---------- Information supplied ----------

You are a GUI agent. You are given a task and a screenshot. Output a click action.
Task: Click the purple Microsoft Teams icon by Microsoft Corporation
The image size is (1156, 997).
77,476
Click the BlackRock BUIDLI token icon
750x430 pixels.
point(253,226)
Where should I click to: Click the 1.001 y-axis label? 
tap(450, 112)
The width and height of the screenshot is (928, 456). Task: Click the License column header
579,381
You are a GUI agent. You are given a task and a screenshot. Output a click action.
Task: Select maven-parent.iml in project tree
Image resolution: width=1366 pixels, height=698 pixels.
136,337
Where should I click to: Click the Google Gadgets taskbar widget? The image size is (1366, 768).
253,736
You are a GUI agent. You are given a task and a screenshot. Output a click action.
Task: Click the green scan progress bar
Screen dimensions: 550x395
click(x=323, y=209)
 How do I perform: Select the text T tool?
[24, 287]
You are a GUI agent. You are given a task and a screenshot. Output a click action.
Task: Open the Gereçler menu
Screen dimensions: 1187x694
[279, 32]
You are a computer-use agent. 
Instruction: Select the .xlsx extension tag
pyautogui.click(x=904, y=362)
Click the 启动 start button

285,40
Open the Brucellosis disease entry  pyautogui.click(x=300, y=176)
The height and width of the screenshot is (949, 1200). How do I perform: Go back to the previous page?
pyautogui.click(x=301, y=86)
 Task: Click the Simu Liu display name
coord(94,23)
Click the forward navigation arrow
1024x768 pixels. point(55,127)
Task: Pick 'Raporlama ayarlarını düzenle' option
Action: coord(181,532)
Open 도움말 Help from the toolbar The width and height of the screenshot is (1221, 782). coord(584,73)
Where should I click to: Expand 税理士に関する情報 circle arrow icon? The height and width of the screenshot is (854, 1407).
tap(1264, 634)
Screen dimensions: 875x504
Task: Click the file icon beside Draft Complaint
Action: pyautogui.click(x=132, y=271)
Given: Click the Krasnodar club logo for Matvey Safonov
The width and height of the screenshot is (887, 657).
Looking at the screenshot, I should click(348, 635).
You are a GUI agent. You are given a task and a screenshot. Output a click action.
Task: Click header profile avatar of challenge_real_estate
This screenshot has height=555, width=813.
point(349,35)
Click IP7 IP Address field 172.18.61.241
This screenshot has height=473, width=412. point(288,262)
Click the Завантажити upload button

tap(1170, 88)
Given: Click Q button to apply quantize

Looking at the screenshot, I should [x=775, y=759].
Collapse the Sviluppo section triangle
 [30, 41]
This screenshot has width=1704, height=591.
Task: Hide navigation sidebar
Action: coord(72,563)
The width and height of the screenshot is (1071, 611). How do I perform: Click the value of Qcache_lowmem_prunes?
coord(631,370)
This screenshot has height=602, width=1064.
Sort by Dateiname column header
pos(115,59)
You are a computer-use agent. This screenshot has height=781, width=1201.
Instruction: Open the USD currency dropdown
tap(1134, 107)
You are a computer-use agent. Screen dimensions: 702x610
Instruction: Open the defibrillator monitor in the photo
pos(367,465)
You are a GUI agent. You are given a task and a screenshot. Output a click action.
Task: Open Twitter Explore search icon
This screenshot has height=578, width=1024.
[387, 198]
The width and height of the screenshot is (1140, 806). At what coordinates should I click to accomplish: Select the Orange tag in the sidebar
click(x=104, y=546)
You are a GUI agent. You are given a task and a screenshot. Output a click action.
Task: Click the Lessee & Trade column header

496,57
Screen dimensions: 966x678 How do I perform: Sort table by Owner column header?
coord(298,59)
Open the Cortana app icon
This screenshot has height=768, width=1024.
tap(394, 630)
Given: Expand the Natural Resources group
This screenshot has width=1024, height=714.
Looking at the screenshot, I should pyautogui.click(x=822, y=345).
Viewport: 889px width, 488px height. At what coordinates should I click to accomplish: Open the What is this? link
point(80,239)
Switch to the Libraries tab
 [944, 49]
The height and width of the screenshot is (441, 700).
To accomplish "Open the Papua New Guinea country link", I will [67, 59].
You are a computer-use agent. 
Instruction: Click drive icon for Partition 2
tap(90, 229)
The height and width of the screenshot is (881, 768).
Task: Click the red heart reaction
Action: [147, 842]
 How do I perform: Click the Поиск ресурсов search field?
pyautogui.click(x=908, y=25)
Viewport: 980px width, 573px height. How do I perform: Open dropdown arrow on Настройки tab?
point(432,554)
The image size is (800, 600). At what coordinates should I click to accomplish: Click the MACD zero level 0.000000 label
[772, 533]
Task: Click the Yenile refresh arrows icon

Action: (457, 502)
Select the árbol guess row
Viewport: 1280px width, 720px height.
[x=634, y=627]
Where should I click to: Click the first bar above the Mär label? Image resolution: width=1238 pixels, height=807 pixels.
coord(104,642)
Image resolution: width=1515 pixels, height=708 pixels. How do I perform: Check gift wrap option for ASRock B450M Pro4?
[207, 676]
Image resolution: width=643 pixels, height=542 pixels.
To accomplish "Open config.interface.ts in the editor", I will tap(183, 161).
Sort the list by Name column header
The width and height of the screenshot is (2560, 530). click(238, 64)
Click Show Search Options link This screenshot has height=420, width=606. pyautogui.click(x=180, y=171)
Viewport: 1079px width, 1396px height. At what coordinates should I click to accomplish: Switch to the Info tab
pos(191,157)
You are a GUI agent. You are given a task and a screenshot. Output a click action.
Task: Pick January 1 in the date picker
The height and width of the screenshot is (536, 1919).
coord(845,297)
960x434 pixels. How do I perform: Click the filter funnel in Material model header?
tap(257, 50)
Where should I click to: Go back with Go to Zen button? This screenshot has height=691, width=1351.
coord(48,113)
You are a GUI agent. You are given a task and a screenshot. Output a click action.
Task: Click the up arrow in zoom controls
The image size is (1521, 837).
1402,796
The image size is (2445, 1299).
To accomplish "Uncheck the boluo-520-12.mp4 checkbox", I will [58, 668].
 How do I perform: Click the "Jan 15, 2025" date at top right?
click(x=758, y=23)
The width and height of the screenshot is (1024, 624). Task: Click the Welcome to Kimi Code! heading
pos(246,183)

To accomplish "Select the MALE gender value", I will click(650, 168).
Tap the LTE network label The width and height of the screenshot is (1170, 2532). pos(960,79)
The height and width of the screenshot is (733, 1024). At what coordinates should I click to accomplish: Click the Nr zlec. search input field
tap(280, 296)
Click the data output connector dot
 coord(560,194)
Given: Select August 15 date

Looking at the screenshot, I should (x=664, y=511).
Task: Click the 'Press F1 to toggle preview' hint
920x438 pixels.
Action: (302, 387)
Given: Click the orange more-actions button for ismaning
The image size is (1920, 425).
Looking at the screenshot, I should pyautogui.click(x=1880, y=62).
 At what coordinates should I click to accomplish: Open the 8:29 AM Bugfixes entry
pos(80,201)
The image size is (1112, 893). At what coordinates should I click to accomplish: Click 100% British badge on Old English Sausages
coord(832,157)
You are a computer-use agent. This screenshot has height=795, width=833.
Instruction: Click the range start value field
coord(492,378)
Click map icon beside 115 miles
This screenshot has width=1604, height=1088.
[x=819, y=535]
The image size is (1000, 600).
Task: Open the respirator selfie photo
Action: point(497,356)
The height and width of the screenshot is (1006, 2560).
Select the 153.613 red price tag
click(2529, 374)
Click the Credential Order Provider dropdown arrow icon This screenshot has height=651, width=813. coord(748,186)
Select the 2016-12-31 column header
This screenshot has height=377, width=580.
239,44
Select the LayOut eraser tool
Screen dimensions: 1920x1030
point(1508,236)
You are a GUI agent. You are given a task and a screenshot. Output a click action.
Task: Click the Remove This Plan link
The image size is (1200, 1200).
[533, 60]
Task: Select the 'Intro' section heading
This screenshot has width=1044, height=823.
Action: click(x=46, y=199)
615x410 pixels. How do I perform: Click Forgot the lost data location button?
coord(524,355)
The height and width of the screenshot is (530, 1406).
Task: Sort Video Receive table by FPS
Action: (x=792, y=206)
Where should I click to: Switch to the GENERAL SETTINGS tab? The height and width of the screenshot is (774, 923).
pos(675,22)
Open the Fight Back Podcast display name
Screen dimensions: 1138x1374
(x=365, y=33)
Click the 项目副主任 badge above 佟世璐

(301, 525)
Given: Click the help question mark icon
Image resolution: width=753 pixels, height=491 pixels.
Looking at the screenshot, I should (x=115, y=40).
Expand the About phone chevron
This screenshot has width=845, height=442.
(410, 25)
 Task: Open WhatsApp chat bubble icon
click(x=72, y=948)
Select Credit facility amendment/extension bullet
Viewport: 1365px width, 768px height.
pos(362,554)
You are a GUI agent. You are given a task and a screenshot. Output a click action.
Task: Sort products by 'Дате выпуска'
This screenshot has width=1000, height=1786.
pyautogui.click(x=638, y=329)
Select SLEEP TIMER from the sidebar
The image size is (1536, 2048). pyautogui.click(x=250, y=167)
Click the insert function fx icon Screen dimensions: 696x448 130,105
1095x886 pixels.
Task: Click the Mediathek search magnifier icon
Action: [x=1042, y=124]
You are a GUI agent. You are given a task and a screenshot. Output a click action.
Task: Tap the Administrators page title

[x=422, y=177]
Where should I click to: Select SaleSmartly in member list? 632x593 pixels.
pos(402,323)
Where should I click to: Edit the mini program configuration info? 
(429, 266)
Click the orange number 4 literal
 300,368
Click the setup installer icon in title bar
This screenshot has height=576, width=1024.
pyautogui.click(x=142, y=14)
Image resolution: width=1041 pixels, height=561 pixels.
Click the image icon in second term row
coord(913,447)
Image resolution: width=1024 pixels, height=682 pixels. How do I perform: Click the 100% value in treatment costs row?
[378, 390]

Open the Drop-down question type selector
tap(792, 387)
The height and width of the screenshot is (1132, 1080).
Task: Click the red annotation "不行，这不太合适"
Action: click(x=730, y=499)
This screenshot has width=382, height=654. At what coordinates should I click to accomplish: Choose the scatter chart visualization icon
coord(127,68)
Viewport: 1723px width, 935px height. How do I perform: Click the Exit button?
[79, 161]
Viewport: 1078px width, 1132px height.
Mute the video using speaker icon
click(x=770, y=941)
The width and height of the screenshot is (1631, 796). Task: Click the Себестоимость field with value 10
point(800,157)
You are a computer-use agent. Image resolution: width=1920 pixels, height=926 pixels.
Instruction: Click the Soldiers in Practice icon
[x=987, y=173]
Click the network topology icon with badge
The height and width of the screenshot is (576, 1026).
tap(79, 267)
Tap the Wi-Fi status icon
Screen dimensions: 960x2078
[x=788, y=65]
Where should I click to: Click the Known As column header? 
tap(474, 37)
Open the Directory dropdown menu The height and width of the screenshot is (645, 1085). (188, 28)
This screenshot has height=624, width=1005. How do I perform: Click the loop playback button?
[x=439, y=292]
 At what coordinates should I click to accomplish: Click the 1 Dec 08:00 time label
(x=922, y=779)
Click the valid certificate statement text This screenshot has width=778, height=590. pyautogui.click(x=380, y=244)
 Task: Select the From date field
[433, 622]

----------

In the data above, find the line with "Screen dimensions: 1187x694" and the line with "Open 도움말 Help". Retype both, plus every line between them, exactly.

Screen dimensions: 1187x694
[279, 32]
You are a computer-use agent. 
Instruction: Select the .xlsx extension tag
pyautogui.click(x=904, y=362)
Click the 启动 start button

285,40
Open the Brucellosis disease entry  pyautogui.click(x=300, y=176)
The height and width of the screenshot is (949, 1200). How do I perform: Go back to the previous page?
pyautogui.click(x=301, y=86)
 Task: Click the Simu Liu display name
coord(94,23)
Click the forward navigation arrow
1024x768 pixels. point(55,127)
Task: Pick 'Raporlama ayarlarını düzenle' option
Action: coord(181,532)
Open 도움말 Help from the toolbar The width and height of the screenshot is (1221, 782). coord(584,73)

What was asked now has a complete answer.